Restate each record exactly as it was written.

● **TASK DATA**:
- - -

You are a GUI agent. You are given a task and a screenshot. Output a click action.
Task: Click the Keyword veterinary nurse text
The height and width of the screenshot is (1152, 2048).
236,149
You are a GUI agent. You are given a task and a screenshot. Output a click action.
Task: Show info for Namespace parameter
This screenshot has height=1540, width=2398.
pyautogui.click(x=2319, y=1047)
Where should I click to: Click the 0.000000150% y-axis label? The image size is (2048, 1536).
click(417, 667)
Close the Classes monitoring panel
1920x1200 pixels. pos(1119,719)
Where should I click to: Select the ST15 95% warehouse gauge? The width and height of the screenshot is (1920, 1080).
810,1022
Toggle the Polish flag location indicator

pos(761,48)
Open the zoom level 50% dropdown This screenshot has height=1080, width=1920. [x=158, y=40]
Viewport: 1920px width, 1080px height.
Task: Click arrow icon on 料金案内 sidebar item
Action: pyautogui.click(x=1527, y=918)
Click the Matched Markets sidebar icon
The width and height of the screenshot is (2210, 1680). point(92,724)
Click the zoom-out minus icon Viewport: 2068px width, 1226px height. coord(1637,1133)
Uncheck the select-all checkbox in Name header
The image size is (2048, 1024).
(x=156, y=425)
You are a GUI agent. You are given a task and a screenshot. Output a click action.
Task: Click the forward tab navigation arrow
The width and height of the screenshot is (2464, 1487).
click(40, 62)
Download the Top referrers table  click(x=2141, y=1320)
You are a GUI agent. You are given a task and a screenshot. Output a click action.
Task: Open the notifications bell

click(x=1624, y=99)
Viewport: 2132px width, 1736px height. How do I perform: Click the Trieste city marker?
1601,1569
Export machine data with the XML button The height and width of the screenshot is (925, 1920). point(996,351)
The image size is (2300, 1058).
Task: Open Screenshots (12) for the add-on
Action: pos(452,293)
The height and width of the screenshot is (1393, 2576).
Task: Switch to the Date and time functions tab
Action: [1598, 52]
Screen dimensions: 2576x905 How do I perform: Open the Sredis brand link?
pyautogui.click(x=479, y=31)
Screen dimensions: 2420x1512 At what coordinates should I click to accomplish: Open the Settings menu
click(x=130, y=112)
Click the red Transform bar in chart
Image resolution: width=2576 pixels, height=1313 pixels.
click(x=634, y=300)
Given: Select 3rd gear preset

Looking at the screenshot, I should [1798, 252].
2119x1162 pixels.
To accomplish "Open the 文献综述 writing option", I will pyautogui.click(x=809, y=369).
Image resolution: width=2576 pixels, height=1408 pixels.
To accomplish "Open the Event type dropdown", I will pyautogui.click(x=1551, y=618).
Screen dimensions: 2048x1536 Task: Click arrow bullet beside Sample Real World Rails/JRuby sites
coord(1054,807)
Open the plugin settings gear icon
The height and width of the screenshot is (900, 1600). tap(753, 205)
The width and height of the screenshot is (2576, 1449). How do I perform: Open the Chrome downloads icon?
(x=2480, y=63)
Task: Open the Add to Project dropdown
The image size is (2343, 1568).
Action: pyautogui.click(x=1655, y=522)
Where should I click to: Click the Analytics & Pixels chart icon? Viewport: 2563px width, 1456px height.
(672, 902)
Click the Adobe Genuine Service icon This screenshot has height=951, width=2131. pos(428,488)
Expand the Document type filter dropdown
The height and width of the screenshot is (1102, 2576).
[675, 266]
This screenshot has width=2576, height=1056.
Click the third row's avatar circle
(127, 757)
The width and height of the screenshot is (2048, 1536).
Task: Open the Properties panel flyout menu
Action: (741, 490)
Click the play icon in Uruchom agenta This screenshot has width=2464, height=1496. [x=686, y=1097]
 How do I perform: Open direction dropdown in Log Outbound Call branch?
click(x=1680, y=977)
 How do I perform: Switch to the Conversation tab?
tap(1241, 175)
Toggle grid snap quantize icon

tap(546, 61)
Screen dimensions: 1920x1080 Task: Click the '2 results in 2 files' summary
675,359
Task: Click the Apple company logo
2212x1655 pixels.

- - -

● **TASK ANSWER**:
You are a GUI agent. You are given a task and a screenshot. Output a click action.
Task: Click the Keyword veterinary nurse text
The height and width of the screenshot is (1152, 2048).
236,149
You are a GUI agent. You are given a task and a screenshot. Output a click action.
Task: Show info for Namespace parameter
This screenshot has height=1540, width=2398.
pyautogui.click(x=2319, y=1047)
Where should I click to: Click the 0.000000150% y-axis label? The image size is (2048, 1536).
click(417, 667)
Close the Classes monitoring panel
1920x1200 pixels. pos(1119,719)
Where should I click to: Select the ST15 95% warehouse gauge? The width and height of the screenshot is (1920, 1080).
810,1022
Toggle the Polish flag location indicator

pos(761,48)
Open the zoom level 50% dropdown This screenshot has height=1080, width=1920. [x=158, y=40]
Viewport: 1920px width, 1080px height.
Task: Click arrow icon on 料金案内 sidebar item
Action: pyautogui.click(x=1527, y=918)
Click the Matched Markets sidebar icon
The width and height of the screenshot is (2210, 1680). point(92,724)
Click the zoom-out minus icon Viewport: 2068px width, 1226px height. coord(1637,1133)
Uncheck the select-all checkbox in Name header
The image size is (2048, 1024).
(x=156, y=425)
You are a GUI agent. You are given a task and a screenshot. Output a click action.
Task: Click the forward tab navigation arrow
The width and height of the screenshot is (2464, 1487).
click(40, 62)
Download the Top referrers table  click(x=2141, y=1320)
You are a GUI agent. You are given a task and a screenshot. Output a click action.
Task: Open the notifications bell

click(x=1624, y=99)
Viewport: 2132px width, 1736px height. How do I perform: Click the Trieste city marker?
1601,1569
Export machine data with the XML button The height and width of the screenshot is (925, 1920). point(996,351)
The image size is (2300, 1058).
Task: Open Screenshots (12) for the add-on
Action: pos(452,293)
The height and width of the screenshot is (1393, 2576).
Task: Switch to the Date and time functions tab
Action: [1598, 52]
Screen dimensions: 2576x905 How do I perform: Open the Sredis brand link?
pyautogui.click(x=479, y=31)
Screen dimensions: 2420x1512 At what coordinates should I click to accomplish: Open the Settings menu
click(x=130, y=112)
Click the red Transform bar in chart
Image resolution: width=2576 pixels, height=1313 pixels.
click(x=634, y=300)
Given: Select 3rd gear preset

Looking at the screenshot, I should [1798, 252].
2119x1162 pixels.
To accomplish "Open the 文献综述 writing option", I will pyautogui.click(x=809, y=369).
Image resolution: width=2576 pixels, height=1408 pixels.
To accomplish "Open the Event type dropdown", I will pyautogui.click(x=1551, y=618).
Screen dimensions: 2048x1536 Task: Click arrow bullet beside Sample Real World Rails/JRuby sites
coord(1054,807)
Open the plugin settings gear icon
The height and width of the screenshot is (900, 1600). tap(753, 205)
The width and height of the screenshot is (2576, 1449). How do I perform: Open the Chrome downloads icon?
(x=2480, y=63)
Task: Open the Add to Project dropdown
The image size is (2343, 1568).
Action: pyautogui.click(x=1655, y=522)
Where should I click to: Click the Analytics & Pixels chart icon? Viewport: 2563px width, 1456px height.
(672, 902)
Click the Adobe Genuine Service icon This screenshot has height=951, width=2131. pos(428,488)
Expand the Document type filter dropdown
The height and width of the screenshot is (1102, 2576).
[675, 266]
This screenshot has width=2576, height=1056.
Click the third row's avatar circle
(127, 757)
The width and height of the screenshot is (2048, 1536).
Task: Open the Properties panel flyout menu
Action: (741, 490)
Click the play icon in Uruchom agenta This screenshot has width=2464, height=1496. [x=686, y=1097]
 How do I perform: Open direction dropdown in Log Outbound Call branch?
click(x=1680, y=977)
 How do I perform: Switch to the Conversation tab?
tap(1241, 175)
Toggle grid snap quantize icon

tap(546, 61)
Screen dimensions: 1920x1080 Task: Click the '2 results in 2 files' summary
675,359
Task: Click the Apple company logo
2212x1655 pixels.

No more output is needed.